金雀异黄素对高糖培养下大鼠系膜细胞增殖及凋亡的影响
作者:孙莉静,袁伟杰,张小瑛,梅小斌,郭志勇,陈光椿,张军
【关键词】 细胞凋亡
Effect of genistein on apoptosis and proliferation of rat mesangial cells cultured in high glucose
【Abstract】 AIM: To evaluate the effect of different concentrations of genistein on the proliferation and apoptosis of rat mesangial cells cultured in vitro in high glucose. METHODS: Mesangial cells were treated in different groups. Control group (low glucose 1 g/L without genistein) and experimental groups (high glucose 4.5 g/L with genistein 0, 1, 5, 10, 30 and 50 μmol/L) were established and incubated for 12, 24, 36 and 48 h. The proliferation effect of genistein on cells was measured by MTT method. Agarose gel electrophoresis of DNA extracted from different groups, the terminal deoxynucleotidyl transferasemediated dUTP nick end labeling (TUNEL) technique and flow cytometry using propidium iodide staining were performed to identify or quantify the apoptosis of cells. RESULTS: Quantitative analysis of apoptotic cells showed that the apoptotic rate of the mesangial cells treated with genistein for 24 h was significantly higher, in 10, 30 and 50 μmol/L genistein groups than that in normal control group (P<0.05). No significant difference of the growth inhibition was found in 0, 1 and 5 μmol/L genistein groups. The cell apoptotic rate increased in a positive manner of genistein concentration and culture duration. CONCLUSION: Genistein has an intrinsic capability of inhibiting the proliferation and inducing the apoptosis of mesangial cells in cultured high glucose and these effects are in a genistein concentration and time dependent manners.
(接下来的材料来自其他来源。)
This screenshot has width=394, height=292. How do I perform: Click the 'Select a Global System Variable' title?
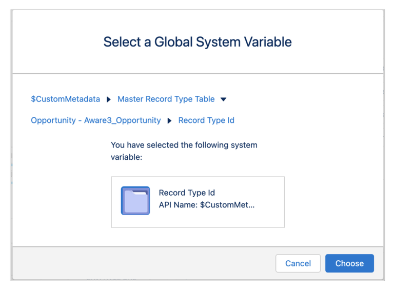click(198, 41)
【Keywords】 genistein;cell proliferation;apoptosis
【摘要】 目的:探讨金雀异黄素对体外高糖条件下大鼠系膜细胞(MC)增殖及凋亡的影响. 方法:对照组:低糖DMEM培养液(不含金雀异黄素),实验组:高糖DMEM培养液(含0,1,5,10,30,50 μmol/L金雀异黄素),各组分别培养12,24,36,48 h. 氮蓝四唑盐(MTT)法检测MC的增殖情况,DNA琼脂糖电泳、末端转移酶介导的dUTP缺口末端标记(TUNEL)法、流式细胞术3种方法检测细胞凋亡情况. 结果:10,30,50 μmol/L金雀异黄素作用24 h可明显诱导细胞凋亡(P<0.05),而0,1,5 μmol/L作用不显著. 随着金雀异黄素浓度的增加,凋亡比例增加;同一浓度的金雀异黄素随着作用时间的延长,凋亡比例亦增加. 结论:一定浓度的金雀异黄素在体外高糖培养条件下,可抑制大鼠MC增殖,促进其凋亡,且与其浓度和作用时间有关.
【关键词】 金雀异黄素;细胞增殖;细胞凋亡
0引言
糖尿病肾病(diabetic nephropathy, DN)是糖尿病最常见和严重的并发症之一,是造成终末期肾衰的主要病因,具体发病机制目前尚不清楚. 近年发现大豆及大豆蛋白具有加速脂质清除、抗动脉粥样硬化、抗氧化等生物功效[1],这些作用与其中所含的多酚类混合物-大豆异黄酮密切相关. 肾脏血管病变、高脂血症和氧自由基等是DN发生和的重要因素,大豆异黄酮的上述功能,暗示了它们可能对肾脏细胞具有良好的保护作用[2]. 目前此类物质对肾脏细胞直接影响的报道较少. 肾脏系膜细胞(mesangial cell, MC)是致病因子作用的主要靶细胞. 我们研究大豆异黄酮的主要生理活性成分―金雀异黄素对高糖培养下大鼠MC生长的影响如下.
1材料和方法
1.1材料
大鼠MC株38℃水浴复苏,生长于含60 mL/L胎牛血清的低糖DMEM培养液中,7 d左右达融合状态,实验采用传代的第3代MC,进入实验后无血清(5 mL/L)培养,分别在金雀异黄素作用的12,24,36和48 h终止培养. 实验分为对照组:低糖无血清DMEM培养液(葡萄糖浓度1 g/L不含金雀异黄素);实验组:高糖无血清DMEM培养液(葡萄糖浓度4.5 g/L金雀异黄素浓度为0,1,5,10,30和50 μmol/L),空白对照组只加培养液无细胞. Genistein购自Sigma公司(Mr 270.2,纯度≥98%),取Genistein 5 mg溶于1.85 mL二甲基亚砜(DMSO)中,配成1×10-2 mol/L母液,实验时按需要稀释成各浓度工作液. 细胞凋亡检测试剂盒购自宝灵曼公司,细胞周期检测试剂盒购自BectonDickinson公司,噻唑蓝(MTT)购自上海华舜生物试剂公司.
1.2方法
1.2.1MTT法检测细胞增殖MC生长于96孔培养板(1×104/孔),24 h后换不同浓度金雀异黄素的无血清培养液,培养结束后每孔加入MTT液20 μL,37℃,50 mL/L CO2继续培养4 h,反应结束后每孔再加入DMSO 150 μL,振荡至蓝紫色结晶完全溶解. 将溶解后的液体转至96孔酶标板,在A490 nm处以空白对照组调零,酶联免疫检测仪测定各孔的吸光度(A)值. 每组设4个复孔.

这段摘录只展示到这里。